In [1]:
import pandas as pd
import numpy as np
import seaborn as sns
import matplotlib.pyplot as plt
import pandas_profiling 

For various reasons, many real world datasets contain missing values, often encoded as blanks, NaNs or other placeholders. Such datasets however are incompatible with scikit-learn estimators which assume that all values in an array are numerical, and that all have and hold meaning. A basic strategy to use incomplete datasets is to discard entire rows and/or columns containing missing values. However, this comes at the price of losing data which may be valuable (even though incomplete). A better strategy is to impute the missing values, i.e., to infer them from the known part of the data. 
1. Univariate vs. Multivariate Imputation
2. Univariate feature imputation
3. Multivariate feature imputation

The SimpleImputer class provides basic strategies for imputing missing values. Missing values can be imputed with a provided constant value, or using the statistics (mean, median or most frequent) of each column in which the missing values are located. This class also allows for different missing values encodings.

The following snippet demonstrates how to replace missing values, encoded as np.nan, using the mean value of the columns (axis 0) that contain the missing values:

In [2]:
from sklearn.impute import SimpleImputer
imp = SimpleImputer(missing_values=np.nan, strategy='mean')

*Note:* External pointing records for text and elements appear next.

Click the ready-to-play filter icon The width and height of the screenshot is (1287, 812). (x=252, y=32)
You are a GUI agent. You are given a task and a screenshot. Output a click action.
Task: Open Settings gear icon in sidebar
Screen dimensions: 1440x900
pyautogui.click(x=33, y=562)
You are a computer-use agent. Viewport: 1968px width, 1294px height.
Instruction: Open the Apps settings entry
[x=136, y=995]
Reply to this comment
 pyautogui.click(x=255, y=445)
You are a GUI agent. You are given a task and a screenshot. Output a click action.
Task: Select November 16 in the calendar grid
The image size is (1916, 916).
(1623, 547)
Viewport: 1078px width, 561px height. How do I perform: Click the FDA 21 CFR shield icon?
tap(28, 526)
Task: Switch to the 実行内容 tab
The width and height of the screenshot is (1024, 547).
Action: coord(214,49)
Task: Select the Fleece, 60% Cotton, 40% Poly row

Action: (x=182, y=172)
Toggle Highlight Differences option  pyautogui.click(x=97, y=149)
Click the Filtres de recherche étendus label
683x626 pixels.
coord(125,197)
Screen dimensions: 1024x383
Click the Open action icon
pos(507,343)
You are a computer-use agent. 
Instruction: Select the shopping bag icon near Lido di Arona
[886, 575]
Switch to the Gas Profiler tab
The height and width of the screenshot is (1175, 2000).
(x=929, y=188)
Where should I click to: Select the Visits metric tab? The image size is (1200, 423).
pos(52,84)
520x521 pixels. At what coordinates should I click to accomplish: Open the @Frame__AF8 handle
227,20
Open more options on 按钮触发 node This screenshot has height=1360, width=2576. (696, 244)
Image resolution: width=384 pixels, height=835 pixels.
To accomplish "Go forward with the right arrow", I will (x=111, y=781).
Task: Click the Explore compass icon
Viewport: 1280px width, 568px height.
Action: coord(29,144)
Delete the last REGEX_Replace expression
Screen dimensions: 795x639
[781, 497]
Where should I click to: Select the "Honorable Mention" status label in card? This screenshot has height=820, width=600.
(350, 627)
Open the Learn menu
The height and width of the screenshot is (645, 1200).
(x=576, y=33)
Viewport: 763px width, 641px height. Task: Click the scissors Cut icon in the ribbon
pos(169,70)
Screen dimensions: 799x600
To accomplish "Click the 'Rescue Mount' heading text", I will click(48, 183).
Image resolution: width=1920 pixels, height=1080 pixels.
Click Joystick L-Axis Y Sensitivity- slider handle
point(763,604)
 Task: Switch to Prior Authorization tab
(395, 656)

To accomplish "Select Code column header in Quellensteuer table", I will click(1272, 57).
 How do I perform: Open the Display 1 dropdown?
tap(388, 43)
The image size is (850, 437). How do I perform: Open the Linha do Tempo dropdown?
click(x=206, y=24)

x = np.array([[1, 2], [np.nan, 3], [7, 6]])
np.nanmean(x)

3.8

In [3]:
np.nanmedian(x)

3.0

In [4]:
imp.fit_transform(x)

array([[1., 2.],
       [4., 3.],
       [7., 6.]])

In [5]:
X = [[np.nan, 2], [6, np.nan], [7, 6]]
X

[[nan, 2], [6, nan], [7, 6]]

In [6]:
print(imp.fit_transform(X))

[[6.5 2. ]
 [6.  4. ]
 [7.  6. ]]


The SimpleImputer class also supports sparse matrices:

strategies: ['mean', 'median', 'most_frequent', 'constant']

In [7]:
import scipy.sparse as sp
X = sp.csc_matrix([[5, 2], [0, -1], [8, 4]])
imp = SimpleImputer(missing_values=-1, strategy='mean')
imp.fit(X)

SimpleImputer(add_indicator=False, copy=True, fill_value=None,
              missing_values=-1, strategy='mean', verbose=0)

In [8]:
imp.transform(X).toarray()

array([[5., 2.],
       [0., 3.],
       [8., 4.]])

In [9]:
X_test = sp.csc_matrix([[-1, 2], [6, -1], [7, 6]])
print(imp.transform(X_test).toarray())

[[4.33333333 2.        ]
 [6.         3.        ]
 [7.         6.        ]]


In [10]:
import pandas as pd
df = pd.DataFrame([["a", "x"],
                   [np.nan, "y"],
                   ["a", np.nan],
                   ["b", "y"]], dtype="category")

df

Unnamed: 0,0,1
0,a,x
1,,y
2,a,
3,b,y


In [11]:
imp = SimpleImputer(strategy="most_frequent")
print(imp.fit_transform(df))

[['a' 'x']
 ['a' 'y']
 ['a' 'y']
 ['b' 'y']]


In [12]:
from sklearn.experimental import enable_iterative_imputer
from sklearn.impute import IterativeImputer

In [87]:

imp = IterativeImputer(max_iter=10, random_state=0)
imp

IterativeImputer(add_indicator=False, estimator=None,
                 imputation_order='ascending', initial_strategy='mean',
                 max_iter=10, max_value=None, min_value=None,
                 missing_values=nan, n_nearest_features=None, random_state=0,
                 sample_posterior=False, tol=0.001, verbose=0)

In [89]:

imp.fit([[1, 2], [3, 6], [4, 8], [np.nan, 3], [7, np.nan]])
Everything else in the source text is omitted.